* _Work instructions_
Could you copy all of the data below character for character, changing nothing?

==================================================

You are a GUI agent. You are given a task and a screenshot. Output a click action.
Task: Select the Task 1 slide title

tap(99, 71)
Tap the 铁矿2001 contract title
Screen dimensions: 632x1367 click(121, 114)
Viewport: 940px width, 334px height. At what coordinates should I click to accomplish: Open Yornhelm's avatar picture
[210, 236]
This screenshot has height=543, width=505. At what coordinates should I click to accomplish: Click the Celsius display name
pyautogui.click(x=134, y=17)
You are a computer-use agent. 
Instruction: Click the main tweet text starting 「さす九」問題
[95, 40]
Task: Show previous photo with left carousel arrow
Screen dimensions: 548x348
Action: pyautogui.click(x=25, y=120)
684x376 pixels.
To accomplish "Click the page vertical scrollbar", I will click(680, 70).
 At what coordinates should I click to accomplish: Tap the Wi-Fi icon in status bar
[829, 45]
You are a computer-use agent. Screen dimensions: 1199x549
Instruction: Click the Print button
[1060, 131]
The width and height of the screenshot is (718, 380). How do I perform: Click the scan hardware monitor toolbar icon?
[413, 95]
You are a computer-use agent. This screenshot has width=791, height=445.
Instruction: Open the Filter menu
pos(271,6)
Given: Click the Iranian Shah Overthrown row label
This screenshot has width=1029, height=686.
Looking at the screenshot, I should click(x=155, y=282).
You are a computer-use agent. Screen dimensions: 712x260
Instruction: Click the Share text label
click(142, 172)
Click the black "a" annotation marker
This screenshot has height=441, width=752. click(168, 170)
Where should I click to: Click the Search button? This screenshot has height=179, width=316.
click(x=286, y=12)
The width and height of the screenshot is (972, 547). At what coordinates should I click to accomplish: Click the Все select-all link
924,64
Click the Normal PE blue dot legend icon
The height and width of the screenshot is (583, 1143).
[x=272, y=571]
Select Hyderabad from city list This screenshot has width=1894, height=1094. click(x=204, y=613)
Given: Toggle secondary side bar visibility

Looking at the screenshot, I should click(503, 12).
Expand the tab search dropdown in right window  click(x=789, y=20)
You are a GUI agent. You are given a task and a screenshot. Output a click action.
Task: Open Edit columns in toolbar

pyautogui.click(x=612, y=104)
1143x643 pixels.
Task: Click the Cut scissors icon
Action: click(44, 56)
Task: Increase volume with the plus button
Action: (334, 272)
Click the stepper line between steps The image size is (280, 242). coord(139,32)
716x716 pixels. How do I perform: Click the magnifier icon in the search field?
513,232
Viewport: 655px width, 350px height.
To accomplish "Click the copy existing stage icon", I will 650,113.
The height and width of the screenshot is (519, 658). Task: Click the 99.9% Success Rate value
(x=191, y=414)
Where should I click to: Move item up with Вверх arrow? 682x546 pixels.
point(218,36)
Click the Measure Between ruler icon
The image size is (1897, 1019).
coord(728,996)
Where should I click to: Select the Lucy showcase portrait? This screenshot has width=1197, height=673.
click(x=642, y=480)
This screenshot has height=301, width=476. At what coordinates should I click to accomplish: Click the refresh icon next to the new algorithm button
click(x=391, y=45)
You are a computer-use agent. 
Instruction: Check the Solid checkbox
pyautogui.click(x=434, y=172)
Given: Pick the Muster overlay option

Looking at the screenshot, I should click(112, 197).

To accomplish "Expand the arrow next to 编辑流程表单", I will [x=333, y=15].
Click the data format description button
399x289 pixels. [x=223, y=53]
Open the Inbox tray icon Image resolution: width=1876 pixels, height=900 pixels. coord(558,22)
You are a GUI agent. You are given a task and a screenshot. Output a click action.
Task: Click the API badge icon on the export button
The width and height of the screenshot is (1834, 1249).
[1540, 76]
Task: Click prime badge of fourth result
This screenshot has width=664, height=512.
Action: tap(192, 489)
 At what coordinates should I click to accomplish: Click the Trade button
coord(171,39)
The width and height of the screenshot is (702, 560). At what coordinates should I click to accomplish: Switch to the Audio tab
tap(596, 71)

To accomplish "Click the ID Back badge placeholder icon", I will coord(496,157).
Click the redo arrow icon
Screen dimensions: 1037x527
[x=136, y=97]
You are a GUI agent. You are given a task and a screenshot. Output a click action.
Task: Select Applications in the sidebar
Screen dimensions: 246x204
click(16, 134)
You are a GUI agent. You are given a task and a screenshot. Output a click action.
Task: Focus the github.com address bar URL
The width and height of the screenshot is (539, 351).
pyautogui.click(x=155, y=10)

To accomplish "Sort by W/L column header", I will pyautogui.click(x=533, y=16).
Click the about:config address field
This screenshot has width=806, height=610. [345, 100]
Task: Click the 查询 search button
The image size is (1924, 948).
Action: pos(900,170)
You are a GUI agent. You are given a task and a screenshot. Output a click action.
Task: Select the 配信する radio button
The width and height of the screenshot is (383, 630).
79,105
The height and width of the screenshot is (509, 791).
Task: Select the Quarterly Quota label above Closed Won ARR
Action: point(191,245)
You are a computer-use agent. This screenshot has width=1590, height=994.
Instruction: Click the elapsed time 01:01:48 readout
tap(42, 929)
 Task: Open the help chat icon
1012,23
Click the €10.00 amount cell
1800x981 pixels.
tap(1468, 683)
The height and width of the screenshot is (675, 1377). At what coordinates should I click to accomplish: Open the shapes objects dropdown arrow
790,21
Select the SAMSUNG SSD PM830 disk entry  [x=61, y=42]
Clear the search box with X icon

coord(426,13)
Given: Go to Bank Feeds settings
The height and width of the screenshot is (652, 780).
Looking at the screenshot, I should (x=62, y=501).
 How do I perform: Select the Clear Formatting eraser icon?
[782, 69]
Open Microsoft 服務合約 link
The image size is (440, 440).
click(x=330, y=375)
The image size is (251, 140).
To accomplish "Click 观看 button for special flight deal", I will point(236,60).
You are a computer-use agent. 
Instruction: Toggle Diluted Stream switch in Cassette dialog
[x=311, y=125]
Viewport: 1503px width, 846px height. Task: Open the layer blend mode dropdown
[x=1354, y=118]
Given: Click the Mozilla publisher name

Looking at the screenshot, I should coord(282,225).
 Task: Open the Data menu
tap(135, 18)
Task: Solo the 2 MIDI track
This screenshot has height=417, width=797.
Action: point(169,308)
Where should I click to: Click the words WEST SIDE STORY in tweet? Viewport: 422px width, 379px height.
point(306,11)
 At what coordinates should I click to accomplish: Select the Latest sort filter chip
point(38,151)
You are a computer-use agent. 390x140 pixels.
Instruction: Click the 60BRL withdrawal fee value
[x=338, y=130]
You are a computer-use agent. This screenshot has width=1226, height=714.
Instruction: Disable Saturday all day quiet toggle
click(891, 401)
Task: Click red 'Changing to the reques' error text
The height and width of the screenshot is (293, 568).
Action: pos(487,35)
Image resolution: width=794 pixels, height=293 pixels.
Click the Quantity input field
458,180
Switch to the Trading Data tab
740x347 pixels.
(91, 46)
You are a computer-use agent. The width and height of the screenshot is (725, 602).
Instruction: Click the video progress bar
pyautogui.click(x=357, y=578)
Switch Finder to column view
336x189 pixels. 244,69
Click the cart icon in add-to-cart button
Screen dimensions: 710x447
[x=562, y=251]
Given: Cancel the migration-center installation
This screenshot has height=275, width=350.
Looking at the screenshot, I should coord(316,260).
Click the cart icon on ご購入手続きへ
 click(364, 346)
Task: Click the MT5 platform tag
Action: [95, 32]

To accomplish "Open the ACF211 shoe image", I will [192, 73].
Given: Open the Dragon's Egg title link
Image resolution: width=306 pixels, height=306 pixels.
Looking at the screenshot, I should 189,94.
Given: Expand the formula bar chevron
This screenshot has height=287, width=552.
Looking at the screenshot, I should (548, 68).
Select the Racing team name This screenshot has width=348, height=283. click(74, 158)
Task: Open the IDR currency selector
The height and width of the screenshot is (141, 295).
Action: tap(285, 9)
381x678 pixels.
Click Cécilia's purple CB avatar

==================================================

* _The solution_
You are a GUI agent. You are given a task and a screenshot. Output a click action.
Task: Select the Task 1 slide title

tap(99, 71)
Tap the 铁矿2001 contract title
Screen dimensions: 632x1367 click(121, 114)
Viewport: 940px width, 334px height. At what coordinates should I click to accomplish: Open Yornhelm's avatar picture
[210, 236]
This screenshot has height=543, width=505. At what coordinates should I click to accomplish: Click the Celsius display name
pyautogui.click(x=134, y=17)
You are a computer-use agent. 
Instruction: Click the main tweet text starting 「さす九」問題
[95, 40]
Task: Show previous photo with left carousel arrow
Screen dimensions: 548x348
Action: pyautogui.click(x=25, y=120)
684x376 pixels.
To accomplish "Click the page vertical scrollbar", I will click(680, 70).
 At what coordinates should I click to accomplish: Tap the Wi-Fi icon in status bar
[829, 45]
You are a computer-use agent. Screen dimensions: 1199x549
Instruction: Click the Print button
[1060, 131]
The width and height of the screenshot is (718, 380). How do I perform: Click the scan hardware monitor toolbar icon?
[413, 95]
You are a computer-use agent. This screenshot has width=791, height=445.
Instruction: Open the Filter menu
pos(271,6)
Given: Click the Iranian Shah Overthrown row label
This screenshot has width=1029, height=686.
Looking at the screenshot, I should click(x=155, y=282).
You are a computer-use agent. Screen dimensions: 712x260
Instruction: Click the Share text label
click(142, 172)
Click the black "a" annotation marker
This screenshot has height=441, width=752. click(168, 170)
Where should I click to: Click the Search button? This screenshot has height=179, width=316.
click(x=286, y=12)
The width and height of the screenshot is (972, 547). At what coordinates should I click to accomplish: Click the Все select-all link
924,64
Click the Normal PE blue dot legend icon
The height and width of the screenshot is (583, 1143).
[x=272, y=571]
Select Hyderabad from city list This screenshot has width=1894, height=1094. click(x=204, y=613)
Given: Toggle secondary side bar visibility

Looking at the screenshot, I should click(503, 12).
Expand the tab search dropdown in right window  click(x=789, y=20)
You are a GUI agent. You are given a task and a screenshot. Output a click action.
Task: Open Edit columns in toolbar

pyautogui.click(x=612, y=104)
1143x643 pixels.
Task: Click the Cut scissors icon
Action: click(44, 56)
Task: Increase volume with the plus button
Action: (334, 272)
Click the stepper line between steps The image size is (280, 242). coord(139,32)
716x716 pixels. How do I perform: Click the magnifier icon in the search field?
513,232
Viewport: 655px width, 350px height.
To accomplish "Click the copy existing stage icon", I will 650,113.
The height and width of the screenshot is (519, 658). Task: Click the 99.9% Success Rate value
(x=191, y=414)
Where should I click to: Move item up with Вверх arrow? 682x546 pixels.
point(218,36)
Click the Measure Between ruler icon
The image size is (1897, 1019).
coord(728,996)
Where should I click to: Select the Lucy showcase portrait? This screenshot has width=1197, height=673.
click(x=642, y=480)
This screenshot has height=301, width=476. At what coordinates should I click to accomplish: Click the refresh icon next to the new algorithm button
click(x=391, y=45)
You are a computer-use agent. 
Instruction: Check the Solid checkbox
pyautogui.click(x=434, y=172)
Given: Pick the Muster overlay option

Looking at the screenshot, I should click(112, 197).

To accomplish "Expand the arrow next to 编辑流程表单", I will [x=333, y=15].
Click the data format description button
399x289 pixels. [x=223, y=53]
Open the Inbox tray icon Image resolution: width=1876 pixels, height=900 pixels. coord(558,22)
You are a GUI agent. You are given a task and a screenshot. Output a click action.
Task: Click the API badge icon on the export button
The width and height of the screenshot is (1834, 1249).
[1540, 76]
Task: Click prime badge of fourth result
This screenshot has width=664, height=512.
Action: tap(192, 489)
 At what coordinates should I click to accomplish: Click the Trade button
coord(171,39)
The width and height of the screenshot is (702, 560). At what coordinates should I click to accomplish: Switch to the Audio tab
tap(596, 71)

To accomplish "Click the ID Back badge placeholder icon", I will coord(496,157).
Click the redo arrow icon
Screen dimensions: 1037x527
[x=136, y=97]
You are a GUI agent. You are given a task and a screenshot. Output a click action.
Task: Select Applications in the sidebar
Screen dimensions: 246x204
click(16, 134)
You are a GUI agent. You are given a task and a screenshot. Output a click action.
Task: Focus the github.com address bar URL
The width and height of the screenshot is (539, 351).
pyautogui.click(x=155, y=10)

To accomplish "Sort by W/L column header", I will pyautogui.click(x=533, y=16).
Click the about:config address field
This screenshot has width=806, height=610. [345, 100]
Task: Click the 查询 search button
The image size is (1924, 948).
Action: pos(900,170)
You are a GUI agent. You are given a task and a screenshot. Output a click action.
Task: Select the 配信する radio button
The width and height of the screenshot is (383, 630).
79,105
The height and width of the screenshot is (509, 791).
Task: Select the Quarterly Quota label above Closed Won ARR
Action: point(191,245)
You are a computer-use agent. This screenshot has width=1590, height=994.
Instruction: Click the elapsed time 01:01:48 readout
tap(42, 929)
 Task: Open the help chat icon
1012,23
Click the €10.00 amount cell
1800x981 pixels.
tap(1468, 683)
The height and width of the screenshot is (675, 1377). At what coordinates should I click to accomplish: Open the shapes objects dropdown arrow
790,21
Select the SAMSUNG SSD PM830 disk entry  [x=61, y=42]
Clear the search box with X icon

coord(426,13)
Given: Go to Bank Feeds settings
The height and width of the screenshot is (652, 780).
Looking at the screenshot, I should (x=62, y=501).
 How do I perform: Select the Clear Formatting eraser icon?
[782, 69]
Open Microsoft 服務合約 link
The image size is (440, 440).
click(x=330, y=375)
The image size is (251, 140).
To accomplish "Click 观看 button for special flight deal", I will point(236,60).
You are a computer-use agent. 
Instruction: Toggle Diluted Stream switch in Cassette dialog
[x=311, y=125]
Viewport: 1503px width, 846px height. Task: Open the layer blend mode dropdown
[x=1354, y=118]
Given: Click the Mozilla publisher name

Looking at the screenshot, I should coord(282,225).
 Task: Open the Data menu
tap(135, 18)
Task: Solo the 2 MIDI track
This screenshot has height=417, width=797.
Action: point(169,308)
Where should I click to: Click the words WEST SIDE STORY in tweet? Viewport: 422px width, 379px height.
point(306,11)
 At what coordinates should I click to accomplish: Select the Latest sort filter chip
point(38,151)
You are a computer-use agent. 390x140 pixels.
Instruction: Click the 60BRL withdrawal fee value
[x=338, y=130]
You are a computer-use agent. This screenshot has width=1226, height=714.
Instruction: Disable Saturday all day quiet toggle
click(891, 401)
Task: Click red 'Changing to the reques' error text
The height and width of the screenshot is (293, 568).
Action: pos(487,35)
Image resolution: width=794 pixels, height=293 pixels.
Click the Quantity input field
458,180
Switch to the Trading Data tab
740x347 pixels.
(91, 46)
You are a computer-use agent. The width and height of the screenshot is (725, 602).
Instruction: Click the video progress bar
pyautogui.click(x=357, y=578)
Switch Finder to column view
336x189 pixels. 244,69
Click the cart icon in add-to-cart button
Screen dimensions: 710x447
[x=562, y=251]
Given: Cancel the migration-center installation
This screenshot has height=275, width=350.
Looking at the screenshot, I should coord(316,260).
Click the cart icon on ご購入手続きへ
 click(364, 346)
Task: Click the MT5 platform tag
Action: [95, 32]

To accomplish "Open the ACF211 shoe image", I will [192, 73].
Given: Open the Dragon's Egg title link
Image resolution: width=306 pixels, height=306 pixels.
Looking at the screenshot, I should 189,94.
Given: Expand the formula bar chevron
This screenshot has height=287, width=552.
Looking at the screenshot, I should (548, 68).
Select the Racing team name This screenshot has width=348, height=283. click(74, 158)
Task: Open the IDR currency selector
The height and width of the screenshot is (141, 295).
Action: tap(285, 9)
381x678 pixels.
Click Cécilia's purple CB avatar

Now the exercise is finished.